Letztlich war also die Verhandlung gerettet: Nun stand die Befragung jenes Abteilungsinspektors vom österreichischen Verfassungsschutz auf dem Programm, der die Einvernahmen von Wilhelm A. geführt hatte. A. wird vorgeworfen, für die „technische Betreuung“ der rechtsextremen Homepage „alpen-donau.info“ verantwortlich gewesen zu sein. B. wiederum soll die „inhaltliche Gestaltung“ vorgenommen haben – während Küssel als „Mastermind“ gilt. Alle drei bekennen sich nicht schuldig.

Da A. zuletzt erklärte, ihm sei ein EDV-Bericht der Polizei nur unvollständig vorgehalten worden, wollte sich der Senat selbst ein Bild von dem Beamten machen.
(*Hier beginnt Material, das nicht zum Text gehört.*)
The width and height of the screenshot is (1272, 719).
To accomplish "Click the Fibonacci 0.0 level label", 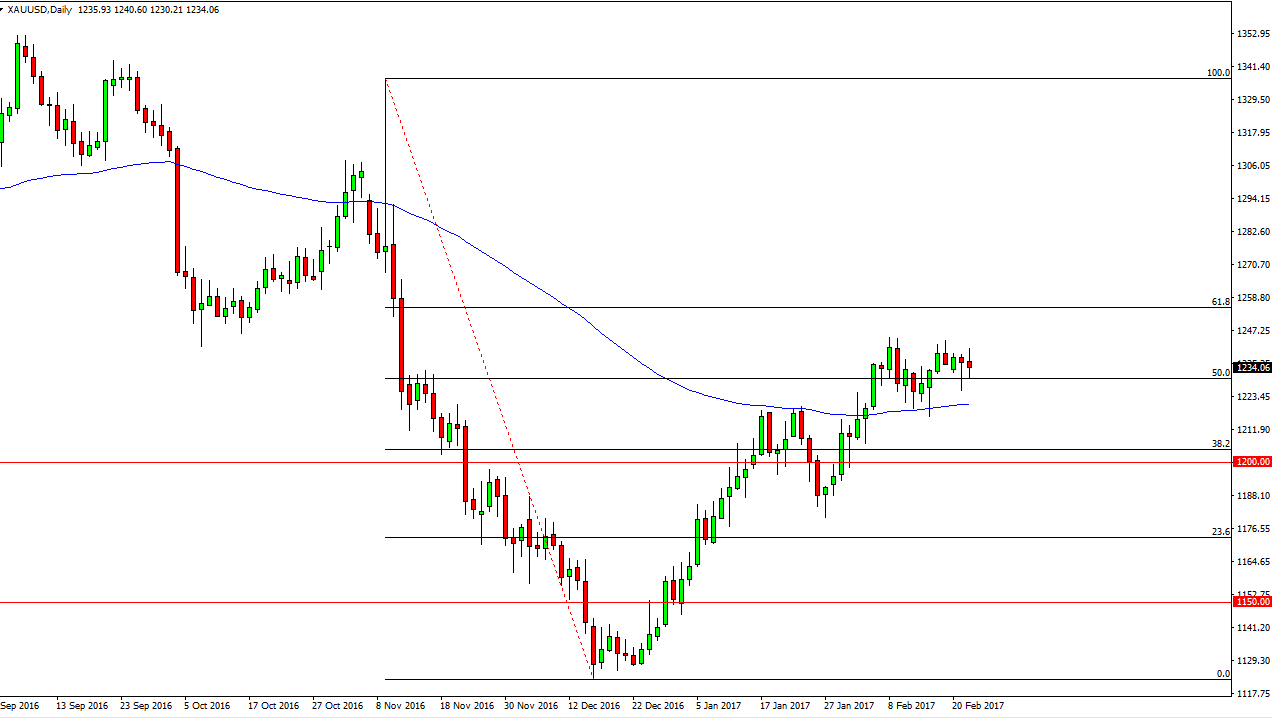I will tap(1222, 673).
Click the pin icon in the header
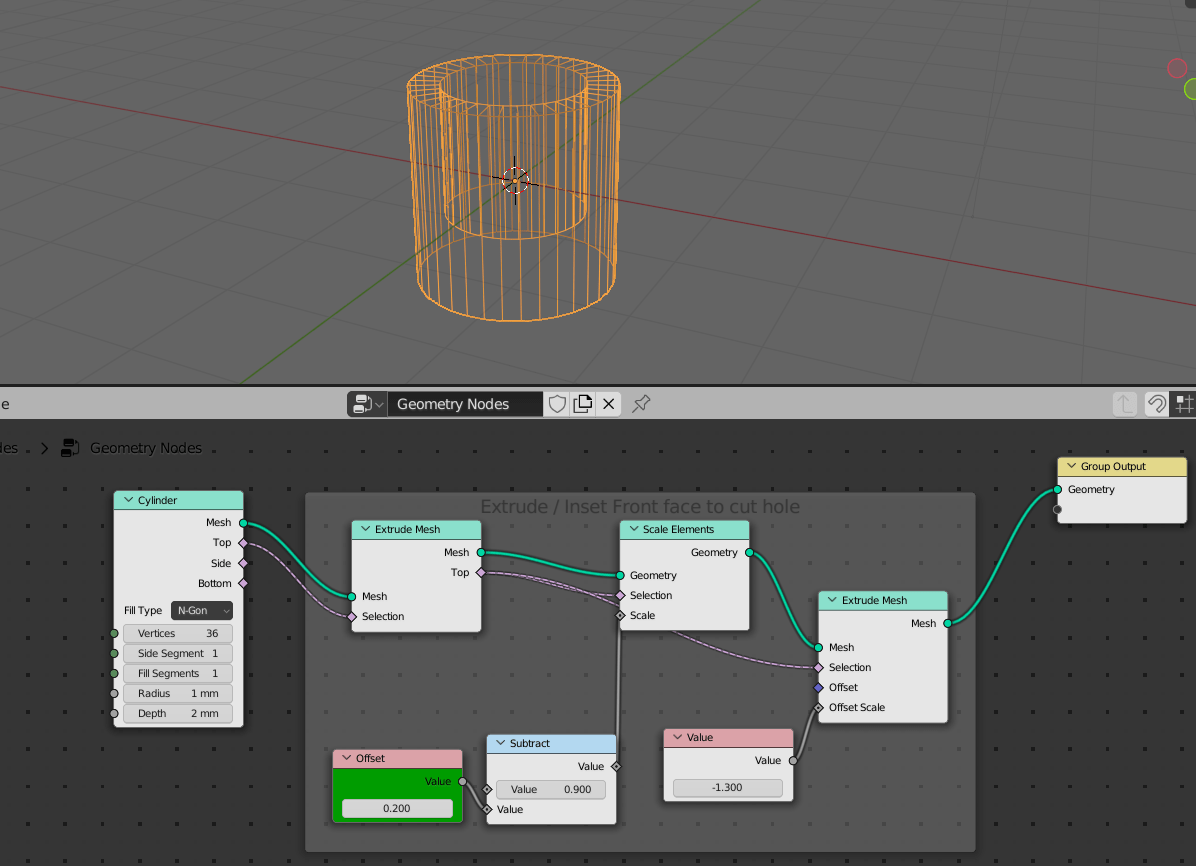This screenshot has width=1196, height=866. point(640,404)
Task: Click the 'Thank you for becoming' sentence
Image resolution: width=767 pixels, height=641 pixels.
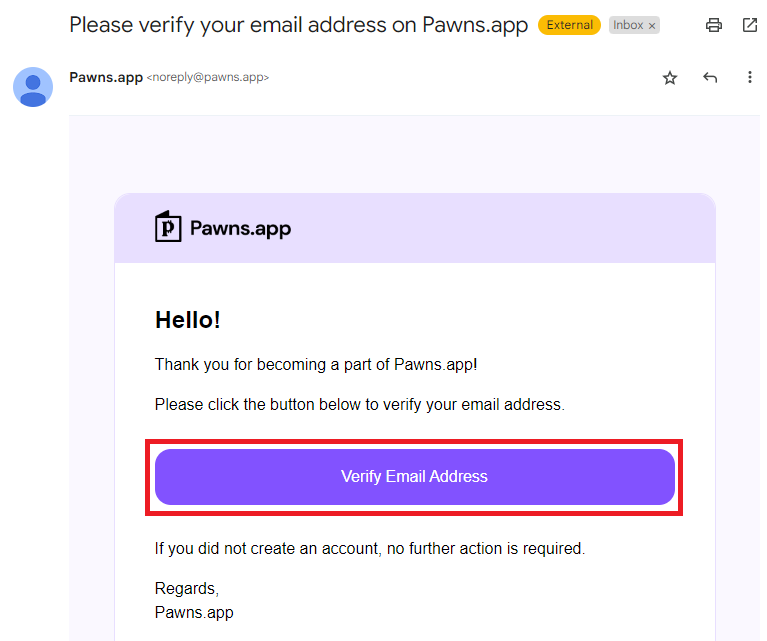Action: pos(316,365)
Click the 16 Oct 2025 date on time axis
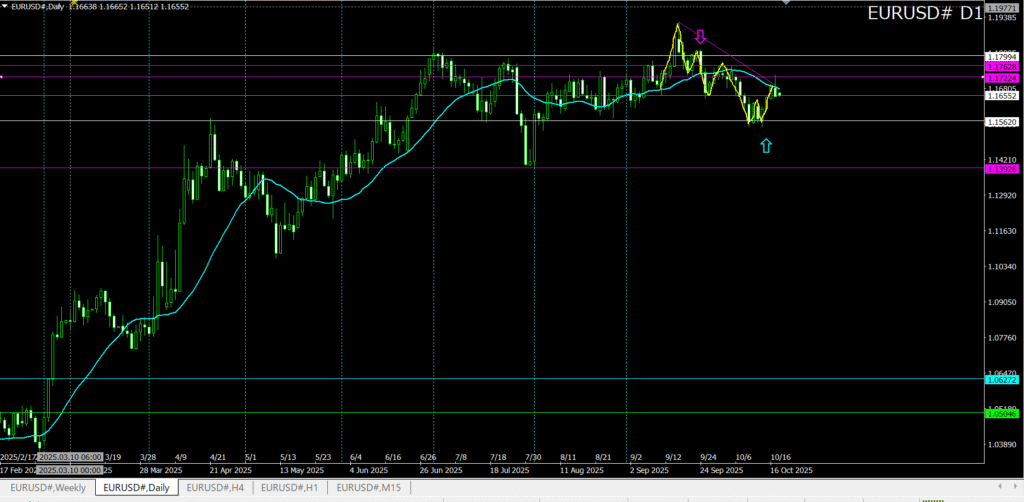Image resolution: width=1024 pixels, height=502 pixels. pyautogui.click(x=790, y=469)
Dieser schilderte, dass gerade die erste Vernehmung – diese dauerte übrigens eine ganze Nacht lang – durch „ausschweifende“ Angaben des Verdächtigen A. gekennzeichnet gewesen sei. Der Beamte: „Er wurde von uns gut serviciert.“ So habe A. etwa „meine halben Zigaretten geraucht“. Das Verhör sei „so entspannt“ gewesen, „wie man sich um ein Adoptivkind bemüht“. Auch verriet der Beamte, dass er von A. offenbar „für dümmer gehalten wurde, als er selbst ist“. Dies sei entschieden von Vorteil gewesen: „Wenn man für dümmer gehalten wird, kann man den Beschuldigten reden lassen.“

Urteilsverkündung am 7.November

Auch die Chefin des Beamten, Chefinspektorin Bettina Bogner, wurde als Zeugin gehört. Sie war bei der Vernehmung dabei und sprach nun von einer zumindest anfangs „extrem angespannten“ Gesprächssituation. Dass man damals darauf aus gewesen sei, Küssel selber zu überführen, gestand die Zeugin zu. Wenngleich: „Stimmungsmäßig war es nicht so: Hängt den Küssel am nächsten Baum auf!“ Dies schien dem direkt vor der Beamtin auf der Anklagebank sitzenden Hauptangeklagten ein schwacher Trost zu sein. Doch brach Küssel sein Schweigen, als er den Abteilungsinspektor fragte, ob dieser Zugangsdaten für die gegenständliche Webseite bei ihm, Küssel, gefunden habe. Hier musste der Zeuge passen: „Das ist mir nicht erinnerlich.“ Nächster Verhandlungstag: 17.Oktober. Die Urteile sollen am 7.November gefällt werden.

Auf einen Blick

NS-Wiederbetätigung. Dem Rechtsextremen Gottfried Küssel (53) wird in einem seit Mai laufenden Strafprozess das Einrichten der Neonazi-Homepage „alpen-donau.info“ zur Last gelegt. Die Webseite hatte laut Anklage eine „nationalsozialistische Zielsetzung“. Küssel habe den Vorsatz gehabt, „die Ziele der NSDAP zu fördern“. Küssel, vertreten von Anwalt Michael Dohr (dieser trug am Montag übrigens ein gewagtes Sakko samt Weste und Krawatte: alles in Neonpink) sowie zwei Mitangeklagte bestreiten die Vorwürfe. Erneut bangte das Gericht um die gehörige Besetzung der Geschworenenbank.